(Before It's News)
I smile as my friends’ laughter reached my ears. Doing chores or making meals was never not fun when I could at least hear people talking and laughing. This moment was no exception. I finish putting the chicken in the oven, then turn to make the salad.
While waiting for the meat to finish baking, I scoot closer to the high counter everyone was leaning against, looking at pictures and videos that the oldest son of the family was showing them.
“Here, let me move over a little.”
“Oh thanks,” I say, giving the tall, light brown haired boy a quick smile. Even now, though, my shoulder was gently touching his.

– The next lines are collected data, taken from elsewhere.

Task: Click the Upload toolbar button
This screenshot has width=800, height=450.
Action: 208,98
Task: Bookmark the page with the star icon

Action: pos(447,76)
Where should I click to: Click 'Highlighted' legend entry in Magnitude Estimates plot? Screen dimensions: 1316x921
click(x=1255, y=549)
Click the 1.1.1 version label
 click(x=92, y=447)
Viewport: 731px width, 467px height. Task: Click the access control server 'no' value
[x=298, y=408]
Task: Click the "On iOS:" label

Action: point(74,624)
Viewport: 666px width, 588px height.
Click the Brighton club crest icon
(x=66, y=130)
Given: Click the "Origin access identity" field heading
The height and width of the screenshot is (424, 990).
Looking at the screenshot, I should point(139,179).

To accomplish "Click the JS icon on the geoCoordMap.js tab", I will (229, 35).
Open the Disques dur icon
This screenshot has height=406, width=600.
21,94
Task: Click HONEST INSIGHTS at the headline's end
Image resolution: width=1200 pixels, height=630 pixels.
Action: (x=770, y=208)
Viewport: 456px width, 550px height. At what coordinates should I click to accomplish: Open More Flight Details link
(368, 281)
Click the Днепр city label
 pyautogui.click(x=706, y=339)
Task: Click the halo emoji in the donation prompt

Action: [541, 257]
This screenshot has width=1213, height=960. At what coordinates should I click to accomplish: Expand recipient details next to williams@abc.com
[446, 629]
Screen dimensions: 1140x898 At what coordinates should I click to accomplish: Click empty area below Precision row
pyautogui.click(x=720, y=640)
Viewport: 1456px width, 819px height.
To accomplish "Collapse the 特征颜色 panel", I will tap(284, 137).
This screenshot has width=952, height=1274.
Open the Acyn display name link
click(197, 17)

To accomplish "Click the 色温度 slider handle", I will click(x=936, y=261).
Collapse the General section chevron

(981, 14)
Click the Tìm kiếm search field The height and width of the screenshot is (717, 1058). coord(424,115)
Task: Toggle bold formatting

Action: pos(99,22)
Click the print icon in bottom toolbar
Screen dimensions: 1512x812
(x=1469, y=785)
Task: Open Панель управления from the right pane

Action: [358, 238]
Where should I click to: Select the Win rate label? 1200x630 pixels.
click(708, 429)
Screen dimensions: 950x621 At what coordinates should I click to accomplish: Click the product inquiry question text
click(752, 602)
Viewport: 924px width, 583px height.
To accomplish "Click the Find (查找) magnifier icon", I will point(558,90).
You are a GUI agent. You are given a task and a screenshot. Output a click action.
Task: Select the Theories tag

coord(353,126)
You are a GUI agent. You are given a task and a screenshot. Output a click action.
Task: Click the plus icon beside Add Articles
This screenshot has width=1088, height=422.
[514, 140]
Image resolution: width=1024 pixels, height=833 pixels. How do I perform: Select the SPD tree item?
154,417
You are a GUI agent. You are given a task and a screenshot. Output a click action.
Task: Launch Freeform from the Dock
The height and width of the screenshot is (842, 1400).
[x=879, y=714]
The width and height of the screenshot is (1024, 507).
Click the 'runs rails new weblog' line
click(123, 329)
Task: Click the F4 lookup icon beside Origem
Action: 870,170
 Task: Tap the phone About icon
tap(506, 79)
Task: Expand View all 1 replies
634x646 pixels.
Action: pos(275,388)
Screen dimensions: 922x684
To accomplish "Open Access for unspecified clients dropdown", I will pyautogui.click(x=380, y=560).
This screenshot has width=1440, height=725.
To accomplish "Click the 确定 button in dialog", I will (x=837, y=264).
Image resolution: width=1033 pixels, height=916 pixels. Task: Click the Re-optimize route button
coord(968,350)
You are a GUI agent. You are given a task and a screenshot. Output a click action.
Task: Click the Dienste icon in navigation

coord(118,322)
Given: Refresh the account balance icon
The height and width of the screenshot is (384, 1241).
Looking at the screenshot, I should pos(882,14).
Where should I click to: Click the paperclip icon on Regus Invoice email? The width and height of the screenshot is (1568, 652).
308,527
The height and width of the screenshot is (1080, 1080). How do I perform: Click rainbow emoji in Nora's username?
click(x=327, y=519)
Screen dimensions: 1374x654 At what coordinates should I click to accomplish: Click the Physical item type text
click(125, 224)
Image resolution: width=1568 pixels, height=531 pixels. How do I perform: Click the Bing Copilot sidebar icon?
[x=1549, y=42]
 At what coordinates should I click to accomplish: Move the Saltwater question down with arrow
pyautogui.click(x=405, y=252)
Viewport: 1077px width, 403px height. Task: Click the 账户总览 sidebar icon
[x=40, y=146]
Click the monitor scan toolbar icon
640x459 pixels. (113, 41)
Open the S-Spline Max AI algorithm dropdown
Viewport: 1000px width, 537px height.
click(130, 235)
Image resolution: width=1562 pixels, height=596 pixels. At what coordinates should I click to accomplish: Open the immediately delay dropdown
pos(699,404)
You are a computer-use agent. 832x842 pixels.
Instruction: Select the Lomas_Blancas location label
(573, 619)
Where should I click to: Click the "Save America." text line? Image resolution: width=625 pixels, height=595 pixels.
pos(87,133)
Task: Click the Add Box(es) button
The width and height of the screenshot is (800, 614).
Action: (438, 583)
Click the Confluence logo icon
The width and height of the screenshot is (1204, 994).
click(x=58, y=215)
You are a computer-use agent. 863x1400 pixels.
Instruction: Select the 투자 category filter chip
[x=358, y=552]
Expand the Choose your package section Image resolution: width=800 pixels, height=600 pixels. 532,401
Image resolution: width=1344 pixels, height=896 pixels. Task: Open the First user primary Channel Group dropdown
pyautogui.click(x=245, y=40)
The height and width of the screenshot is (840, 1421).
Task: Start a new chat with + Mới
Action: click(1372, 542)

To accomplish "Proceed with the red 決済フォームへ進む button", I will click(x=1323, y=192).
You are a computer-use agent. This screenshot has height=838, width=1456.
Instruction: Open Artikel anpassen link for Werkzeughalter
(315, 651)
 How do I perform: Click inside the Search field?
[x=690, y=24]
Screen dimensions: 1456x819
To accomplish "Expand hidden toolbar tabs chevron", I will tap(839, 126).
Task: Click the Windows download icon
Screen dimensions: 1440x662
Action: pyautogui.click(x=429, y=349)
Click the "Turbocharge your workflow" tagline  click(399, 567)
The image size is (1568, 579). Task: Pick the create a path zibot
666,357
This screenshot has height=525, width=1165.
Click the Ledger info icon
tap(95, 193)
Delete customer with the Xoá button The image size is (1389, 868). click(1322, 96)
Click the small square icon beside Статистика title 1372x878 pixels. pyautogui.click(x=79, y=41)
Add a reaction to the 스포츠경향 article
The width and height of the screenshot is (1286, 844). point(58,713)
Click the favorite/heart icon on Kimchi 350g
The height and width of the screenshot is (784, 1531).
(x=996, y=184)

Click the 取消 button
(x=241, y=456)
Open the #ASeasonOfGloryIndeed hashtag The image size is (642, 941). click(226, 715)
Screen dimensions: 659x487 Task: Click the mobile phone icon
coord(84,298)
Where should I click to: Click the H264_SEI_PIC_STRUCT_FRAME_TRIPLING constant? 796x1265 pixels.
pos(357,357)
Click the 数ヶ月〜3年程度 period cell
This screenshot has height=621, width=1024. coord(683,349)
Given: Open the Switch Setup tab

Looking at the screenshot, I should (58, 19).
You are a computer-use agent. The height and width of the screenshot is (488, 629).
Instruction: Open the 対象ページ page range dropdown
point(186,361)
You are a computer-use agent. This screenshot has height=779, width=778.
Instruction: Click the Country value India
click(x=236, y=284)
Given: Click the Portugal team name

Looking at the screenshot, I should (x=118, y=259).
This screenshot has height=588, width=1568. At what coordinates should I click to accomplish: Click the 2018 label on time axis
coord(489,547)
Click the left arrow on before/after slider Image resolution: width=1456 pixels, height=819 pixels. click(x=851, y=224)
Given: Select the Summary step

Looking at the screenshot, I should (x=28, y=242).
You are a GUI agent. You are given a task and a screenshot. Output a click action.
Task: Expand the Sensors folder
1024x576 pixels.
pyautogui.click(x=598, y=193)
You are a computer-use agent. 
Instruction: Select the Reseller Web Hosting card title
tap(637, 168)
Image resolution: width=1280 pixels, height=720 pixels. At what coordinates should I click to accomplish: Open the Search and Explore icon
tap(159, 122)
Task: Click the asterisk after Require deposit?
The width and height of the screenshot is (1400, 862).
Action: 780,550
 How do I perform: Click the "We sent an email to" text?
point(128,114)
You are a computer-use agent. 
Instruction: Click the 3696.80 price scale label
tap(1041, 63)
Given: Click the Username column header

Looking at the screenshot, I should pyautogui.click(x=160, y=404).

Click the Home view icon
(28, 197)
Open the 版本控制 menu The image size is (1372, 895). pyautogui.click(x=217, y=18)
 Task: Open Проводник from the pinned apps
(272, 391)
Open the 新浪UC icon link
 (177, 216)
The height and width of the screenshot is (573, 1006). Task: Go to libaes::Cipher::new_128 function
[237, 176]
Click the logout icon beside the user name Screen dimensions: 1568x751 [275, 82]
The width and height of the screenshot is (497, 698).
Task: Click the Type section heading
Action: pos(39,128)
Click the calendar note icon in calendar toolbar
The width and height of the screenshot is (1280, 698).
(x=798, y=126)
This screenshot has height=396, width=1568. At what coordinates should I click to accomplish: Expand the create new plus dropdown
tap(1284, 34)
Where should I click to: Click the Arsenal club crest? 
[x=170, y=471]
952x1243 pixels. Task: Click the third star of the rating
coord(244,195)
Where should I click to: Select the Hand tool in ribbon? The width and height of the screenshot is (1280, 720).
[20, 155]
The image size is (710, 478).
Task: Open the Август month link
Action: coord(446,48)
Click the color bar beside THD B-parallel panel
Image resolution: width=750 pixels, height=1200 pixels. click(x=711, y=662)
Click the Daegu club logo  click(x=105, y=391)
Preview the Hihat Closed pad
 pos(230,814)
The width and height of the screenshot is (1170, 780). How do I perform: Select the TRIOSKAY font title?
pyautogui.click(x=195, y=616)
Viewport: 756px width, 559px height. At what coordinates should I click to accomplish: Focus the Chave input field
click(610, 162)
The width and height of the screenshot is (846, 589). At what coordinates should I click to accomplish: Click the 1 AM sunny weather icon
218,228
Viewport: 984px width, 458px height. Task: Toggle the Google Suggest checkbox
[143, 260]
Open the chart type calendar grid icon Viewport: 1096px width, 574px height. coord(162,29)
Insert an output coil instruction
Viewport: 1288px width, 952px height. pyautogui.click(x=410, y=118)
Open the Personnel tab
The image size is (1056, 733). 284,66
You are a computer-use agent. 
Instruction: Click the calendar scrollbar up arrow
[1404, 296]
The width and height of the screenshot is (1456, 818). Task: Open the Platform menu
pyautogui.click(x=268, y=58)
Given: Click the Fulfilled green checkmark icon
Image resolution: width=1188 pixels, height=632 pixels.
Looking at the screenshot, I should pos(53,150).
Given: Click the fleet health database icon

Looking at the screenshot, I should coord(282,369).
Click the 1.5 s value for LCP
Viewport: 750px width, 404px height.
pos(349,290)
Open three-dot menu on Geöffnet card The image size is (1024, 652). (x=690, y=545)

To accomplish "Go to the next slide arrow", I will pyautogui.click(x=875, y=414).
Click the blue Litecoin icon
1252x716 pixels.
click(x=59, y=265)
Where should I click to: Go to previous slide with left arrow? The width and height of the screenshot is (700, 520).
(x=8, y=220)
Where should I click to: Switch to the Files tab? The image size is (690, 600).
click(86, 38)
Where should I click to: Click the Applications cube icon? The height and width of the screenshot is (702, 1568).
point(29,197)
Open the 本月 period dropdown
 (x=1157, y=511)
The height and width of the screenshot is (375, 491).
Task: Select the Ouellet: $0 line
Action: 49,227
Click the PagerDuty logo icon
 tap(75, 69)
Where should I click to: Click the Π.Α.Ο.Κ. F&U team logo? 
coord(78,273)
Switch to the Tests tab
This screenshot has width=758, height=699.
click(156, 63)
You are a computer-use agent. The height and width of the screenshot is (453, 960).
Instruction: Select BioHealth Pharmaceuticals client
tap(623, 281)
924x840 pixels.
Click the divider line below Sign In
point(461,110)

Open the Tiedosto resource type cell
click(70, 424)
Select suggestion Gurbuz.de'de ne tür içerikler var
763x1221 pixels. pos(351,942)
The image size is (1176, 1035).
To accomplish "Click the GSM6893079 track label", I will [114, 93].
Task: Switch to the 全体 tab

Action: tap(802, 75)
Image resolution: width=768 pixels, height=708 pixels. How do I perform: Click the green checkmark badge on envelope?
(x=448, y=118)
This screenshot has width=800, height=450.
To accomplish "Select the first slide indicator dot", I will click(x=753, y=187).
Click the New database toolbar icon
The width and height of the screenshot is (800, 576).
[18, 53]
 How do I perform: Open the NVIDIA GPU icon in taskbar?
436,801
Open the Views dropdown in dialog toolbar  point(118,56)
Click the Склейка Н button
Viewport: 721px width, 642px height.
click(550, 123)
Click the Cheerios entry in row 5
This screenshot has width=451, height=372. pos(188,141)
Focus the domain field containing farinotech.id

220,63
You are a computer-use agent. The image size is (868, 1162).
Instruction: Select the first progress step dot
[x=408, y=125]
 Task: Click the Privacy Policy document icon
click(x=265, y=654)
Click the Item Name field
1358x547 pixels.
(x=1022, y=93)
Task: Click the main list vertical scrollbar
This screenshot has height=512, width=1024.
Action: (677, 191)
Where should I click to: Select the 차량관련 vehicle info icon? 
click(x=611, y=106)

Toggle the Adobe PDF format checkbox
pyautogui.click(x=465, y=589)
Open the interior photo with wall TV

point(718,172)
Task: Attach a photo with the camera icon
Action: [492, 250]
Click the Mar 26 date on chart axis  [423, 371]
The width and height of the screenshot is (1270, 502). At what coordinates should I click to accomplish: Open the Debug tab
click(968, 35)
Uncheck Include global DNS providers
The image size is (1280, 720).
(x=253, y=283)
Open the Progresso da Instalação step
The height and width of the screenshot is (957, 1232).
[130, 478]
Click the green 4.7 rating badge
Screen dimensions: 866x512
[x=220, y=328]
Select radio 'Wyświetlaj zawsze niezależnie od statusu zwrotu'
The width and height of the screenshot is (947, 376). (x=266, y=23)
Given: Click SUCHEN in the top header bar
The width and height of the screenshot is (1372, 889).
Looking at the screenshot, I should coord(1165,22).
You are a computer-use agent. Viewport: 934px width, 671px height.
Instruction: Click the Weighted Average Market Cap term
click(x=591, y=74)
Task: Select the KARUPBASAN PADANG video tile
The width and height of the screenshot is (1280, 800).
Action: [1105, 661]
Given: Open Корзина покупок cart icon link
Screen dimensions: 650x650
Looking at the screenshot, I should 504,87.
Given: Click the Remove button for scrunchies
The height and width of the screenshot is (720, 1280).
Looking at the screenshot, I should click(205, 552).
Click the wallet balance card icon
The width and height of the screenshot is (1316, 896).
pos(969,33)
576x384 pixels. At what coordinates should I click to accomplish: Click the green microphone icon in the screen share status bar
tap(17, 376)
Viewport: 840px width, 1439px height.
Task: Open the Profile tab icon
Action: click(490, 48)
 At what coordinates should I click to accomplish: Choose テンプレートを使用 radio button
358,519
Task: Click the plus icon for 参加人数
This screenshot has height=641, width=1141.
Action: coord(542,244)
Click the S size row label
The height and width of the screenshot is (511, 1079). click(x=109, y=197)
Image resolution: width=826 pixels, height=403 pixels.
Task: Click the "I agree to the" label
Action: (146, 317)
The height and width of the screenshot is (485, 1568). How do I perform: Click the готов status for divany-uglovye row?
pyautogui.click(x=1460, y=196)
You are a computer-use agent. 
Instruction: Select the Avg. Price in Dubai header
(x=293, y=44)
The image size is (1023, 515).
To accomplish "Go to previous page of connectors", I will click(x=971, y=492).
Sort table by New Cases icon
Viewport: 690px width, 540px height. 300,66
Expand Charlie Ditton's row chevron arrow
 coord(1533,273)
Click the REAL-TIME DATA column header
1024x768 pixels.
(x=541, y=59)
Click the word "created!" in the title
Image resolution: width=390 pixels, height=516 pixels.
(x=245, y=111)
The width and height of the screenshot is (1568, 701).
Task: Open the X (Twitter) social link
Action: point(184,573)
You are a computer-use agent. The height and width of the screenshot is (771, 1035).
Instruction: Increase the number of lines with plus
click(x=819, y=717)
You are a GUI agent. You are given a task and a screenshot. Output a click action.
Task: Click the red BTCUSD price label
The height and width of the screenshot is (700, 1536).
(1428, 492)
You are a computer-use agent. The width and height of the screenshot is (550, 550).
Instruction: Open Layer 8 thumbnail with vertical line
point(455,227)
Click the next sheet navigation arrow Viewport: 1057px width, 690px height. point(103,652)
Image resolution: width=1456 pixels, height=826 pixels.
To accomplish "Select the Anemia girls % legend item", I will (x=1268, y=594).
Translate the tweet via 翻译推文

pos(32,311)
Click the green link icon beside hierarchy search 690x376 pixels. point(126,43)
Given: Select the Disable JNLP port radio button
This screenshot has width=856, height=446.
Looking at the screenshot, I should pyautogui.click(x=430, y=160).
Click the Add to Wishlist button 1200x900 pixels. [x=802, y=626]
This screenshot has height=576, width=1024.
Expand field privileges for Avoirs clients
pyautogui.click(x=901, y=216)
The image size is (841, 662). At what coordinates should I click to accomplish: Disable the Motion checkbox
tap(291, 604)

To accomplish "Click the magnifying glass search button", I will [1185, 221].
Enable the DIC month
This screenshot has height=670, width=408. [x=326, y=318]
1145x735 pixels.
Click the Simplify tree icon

Big deal, my brain whispers to me.
I clear my throat, trying to push the thoughts away. Since yesterday, visiting this family and having this certain friend over too, I couldn’t seem to stop thinking about him. The way he made sure I had a blanket when I commented about being chilled while watching ‘The Dark Knight Rises’. The way he asked how my Mama was feeling. The way he whispered to me during the movie even after everyone else said ‘no commentary’. The way he asked to take a picture with me on the group’s walk on the beach. Small things like that had made him distracting to me. But any further notions were ridiculous, so I just prayed that these random crazy thoughts would just stop already.
Dinner was soon ready. I wondered if he would sit next to me, but, with a small pang of sadness, I notice he sits in the chair two spaces down from me.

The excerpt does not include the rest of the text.